[Stored records]
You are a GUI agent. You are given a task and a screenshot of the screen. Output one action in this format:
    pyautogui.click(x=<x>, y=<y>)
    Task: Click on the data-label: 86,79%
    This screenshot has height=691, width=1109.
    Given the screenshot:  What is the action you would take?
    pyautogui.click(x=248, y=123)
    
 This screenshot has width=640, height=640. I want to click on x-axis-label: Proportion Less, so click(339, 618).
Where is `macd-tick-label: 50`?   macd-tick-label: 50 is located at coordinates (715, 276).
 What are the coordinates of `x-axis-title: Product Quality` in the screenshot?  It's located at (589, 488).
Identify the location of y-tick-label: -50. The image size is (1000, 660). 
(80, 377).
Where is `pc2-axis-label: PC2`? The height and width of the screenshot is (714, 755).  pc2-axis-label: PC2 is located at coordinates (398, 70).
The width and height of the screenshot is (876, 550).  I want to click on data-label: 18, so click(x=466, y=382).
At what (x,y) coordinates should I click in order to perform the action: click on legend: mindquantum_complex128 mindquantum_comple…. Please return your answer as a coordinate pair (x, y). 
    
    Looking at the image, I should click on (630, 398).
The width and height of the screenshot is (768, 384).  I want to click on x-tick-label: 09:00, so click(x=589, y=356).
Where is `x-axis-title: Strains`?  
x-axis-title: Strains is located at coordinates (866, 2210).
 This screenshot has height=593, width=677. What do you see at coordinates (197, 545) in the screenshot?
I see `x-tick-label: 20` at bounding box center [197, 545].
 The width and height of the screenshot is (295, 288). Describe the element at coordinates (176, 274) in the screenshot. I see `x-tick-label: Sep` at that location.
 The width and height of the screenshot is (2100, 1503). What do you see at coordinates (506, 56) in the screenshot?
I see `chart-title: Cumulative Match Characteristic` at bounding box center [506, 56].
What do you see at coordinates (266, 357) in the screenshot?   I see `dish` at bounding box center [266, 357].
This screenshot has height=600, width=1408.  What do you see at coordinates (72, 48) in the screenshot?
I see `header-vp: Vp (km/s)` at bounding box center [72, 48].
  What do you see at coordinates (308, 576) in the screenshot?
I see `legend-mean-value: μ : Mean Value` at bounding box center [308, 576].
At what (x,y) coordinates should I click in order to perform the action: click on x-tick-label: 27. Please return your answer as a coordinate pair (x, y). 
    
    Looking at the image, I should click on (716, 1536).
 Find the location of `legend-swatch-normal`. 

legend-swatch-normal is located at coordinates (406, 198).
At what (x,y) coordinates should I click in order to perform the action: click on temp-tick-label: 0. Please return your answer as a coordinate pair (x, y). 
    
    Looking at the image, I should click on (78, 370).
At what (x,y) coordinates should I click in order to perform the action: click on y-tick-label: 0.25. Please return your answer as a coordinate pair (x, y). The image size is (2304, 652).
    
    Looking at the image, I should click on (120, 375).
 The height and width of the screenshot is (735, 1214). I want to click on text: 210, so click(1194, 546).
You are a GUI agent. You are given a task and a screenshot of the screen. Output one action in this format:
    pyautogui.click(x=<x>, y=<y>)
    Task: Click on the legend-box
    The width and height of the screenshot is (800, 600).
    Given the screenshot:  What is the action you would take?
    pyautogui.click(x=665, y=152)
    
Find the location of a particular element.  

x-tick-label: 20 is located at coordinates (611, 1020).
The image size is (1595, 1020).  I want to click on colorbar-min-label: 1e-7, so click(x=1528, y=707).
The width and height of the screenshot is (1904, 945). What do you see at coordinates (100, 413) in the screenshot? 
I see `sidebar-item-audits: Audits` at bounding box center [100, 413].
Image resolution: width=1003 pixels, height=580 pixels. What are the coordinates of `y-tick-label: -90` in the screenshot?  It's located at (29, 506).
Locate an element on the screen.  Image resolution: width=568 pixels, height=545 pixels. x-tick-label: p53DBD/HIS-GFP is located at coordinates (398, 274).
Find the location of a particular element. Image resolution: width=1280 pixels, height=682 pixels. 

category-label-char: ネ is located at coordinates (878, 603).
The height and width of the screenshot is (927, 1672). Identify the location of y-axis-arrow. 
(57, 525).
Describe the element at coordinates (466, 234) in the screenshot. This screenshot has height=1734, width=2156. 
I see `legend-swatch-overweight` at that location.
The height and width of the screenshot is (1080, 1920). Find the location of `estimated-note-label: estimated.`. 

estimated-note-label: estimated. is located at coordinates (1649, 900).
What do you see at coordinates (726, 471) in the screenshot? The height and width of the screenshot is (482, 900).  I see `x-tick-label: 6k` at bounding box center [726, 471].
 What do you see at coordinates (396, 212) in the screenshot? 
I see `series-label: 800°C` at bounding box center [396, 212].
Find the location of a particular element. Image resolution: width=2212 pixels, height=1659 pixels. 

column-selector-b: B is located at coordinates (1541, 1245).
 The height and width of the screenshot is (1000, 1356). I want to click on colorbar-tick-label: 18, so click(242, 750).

## What to work on
Copy out all of the items above word for word, without changing anything.

## Exercise output
You are a GUI agent. You are given a task and a screenshot of the screen. Output one action in this format:
    pyautogui.click(x=<x>, y=<y>)
    Task: Click on the data-label: 86,79%
    This screenshot has height=691, width=1109.
    Given the screenshot:  What is the action you would take?
    pyautogui.click(x=248, y=123)
    
 This screenshot has width=640, height=640. I want to click on x-axis-label: Proportion Less, so click(339, 618).
Where is `macd-tick-label: 50`?   macd-tick-label: 50 is located at coordinates (715, 276).
 What are the coordinates of `x-axis-title: Product Quality` in the screenshot?  It's located at (589, 488).
Identify the location of y-tick-label: -50. The image size is (1000, 660). 
(80, 377).
Where is `pc2-axis-label: PC2`? The height and width of the screenshot is (714, 755).  pc2-axis-label: PC2 is located at coordinates (398, 70).
The width and height of the screenshot is (876, 550).  I want to click on data-label: 18, so click(x=466, y=382).
At what (x,y) coordinates should I click in order to perform the action: click on legend: mindquantum_complex128 mindquantum_comple…. Please return your answer as a coordinate pair (x, y). 
    
    Looking at the image, I should click on (630, 398).
The width and height of the screenshot is (768, 384).  I want to click on x-tick-label: 09:00, so click(x=589, y=356).
Where is `x-axis-title: Strains`?  
x-axis-title: Strains is located at coordinates (866, 2210).
 This screenshot has height=593, width=677. What do you see at coordinates (197, 545) in the screenshot?
I see `x-tick-label: 20` at bounding box center [197, 545].
 The width and height of the screenshot is (295, 288). Describe the element at coordinates (176, 274) in the screenshot. I see `x-tick-label: Sep` at that location.
 The width and height of the screenshot is (2100, 1503). What do you see at coordinates (506, 56) in the screenshot?
I see `chart-title: Cumulative Match Characteristic` at bounding box center [506, 56].
What do you see at coordinates (266, 357) in the screenshot?   I see `dish` at bounding box center [266, 357].
This screenshot has height=600, width=1408.  What do you see at coordinates (72, 48) in the screenshot?
I see `header-vp: Vp (km/s)` at bounding box center [72, 48].
  What do you see at coordinates (308, 576) in the screenshot?
I see `legend-mean-value: μ : Mean Value` at bounding box center [308, 576].
At what (x,y) coordinates should I click in order to perform the action: click on x-tick-label: 27. Please return your answer as a coordinate pair (x, y). 
    
    Looking at the image, I should click on (716, 1536).
 Find the location of `legend-swatch-normal`. 

legend-swatch-normal is located at coordinates (406, 198).
At what (x,y) coordinates should I click in order to perform the action: click on temp-tick-label: 0. Please return your answer as a coordinate pair (x, y). 
    
    Looking at the image, I should click on (78, 370).
At what (x,y) coordinates should I click in order to perform the action: click on y-tick-label: 0.25. Please return your answer as a coordinate pair (x, y). The image size is (2304, 652).
    
    Looking at the image, I should click on (120, 375).
 The height and width of the screenshot is (735, 1214). I want to click on text: 210, so click(1194, 546).
You are a GUI agent. You are given a task and a screenshot of the screen. Output one action in this format:
    pyautogui.click(x=<x>, y=<y>)
    Task: Click on the legend-box
    The width and height of the screenshot is (800, 600).
    Given the screenshot:  What is the action you would take?
    pyautogui.click(x=665, y=152)
    
Find the location of a particular element.  

x-tick-label: 20 is located at coordinates (611, 1020).
The image size is (1595, 1020).  I want to click on colorbar-min-label: 1e-7, so click(x=1528, y=707).
The width and height of the screenshot is (1904, 945). What do you see at coordinates (100, 413) in the screenshot? 
I see `sidebar-item-audits: Audits` at bounding box center [100, 413].
Image resolution: width=1003 pixels, height=580 pixels. What are the coordinates of `y-tick-label: -90` in the screenshot?  It's located at (29, 506).
Locate an element on the screen.  Image resolution: width=568 pixels, height=545 pixels. x-tick-label: p53DBD/HIS-GFP is located at coordinates (398, 274).
Find the location of a particular element. Image resolution: width=1280 pixels, height=682 pixels. 

category-label-char: ネ is located at coordinates (878, 603).
The height and width of the screenshot is (927, 1672). Identify the location of y-axis-arrow. 
(57, 525).
Describe the element at coordinates (466, 234) in the screenshot. This screenshot has height=1734, width=2156. 
I see `legend-swatch-overweight` at that location.
The height and width of the screenshot is (1080, 1920). Find the location of `estimated-note-label: estimated.`. 

estimated-note-label: estimated. is located at coordinates (1649, 900).
What do you see at coordinates (726, 471) in the screenshot? The height and width of the screenshot is (482, 900).  I see `x-tick-label: 6k` at bounding box center [726, 471].
 What do you see at coordinates (396, 212) in the screenshot? 
I see `series-label: 800°C` at bounding box center [396, 212].
Find the location of a particular element. Image resolution: width=2212 pixels, height=1659 pixels. 

column-selector-b: B is located at coordinates (1541, 1245).
 The height and width of the screenshot is (1000, 1356). I want to click on colorbar-tick-label: 18, so click(242, 750).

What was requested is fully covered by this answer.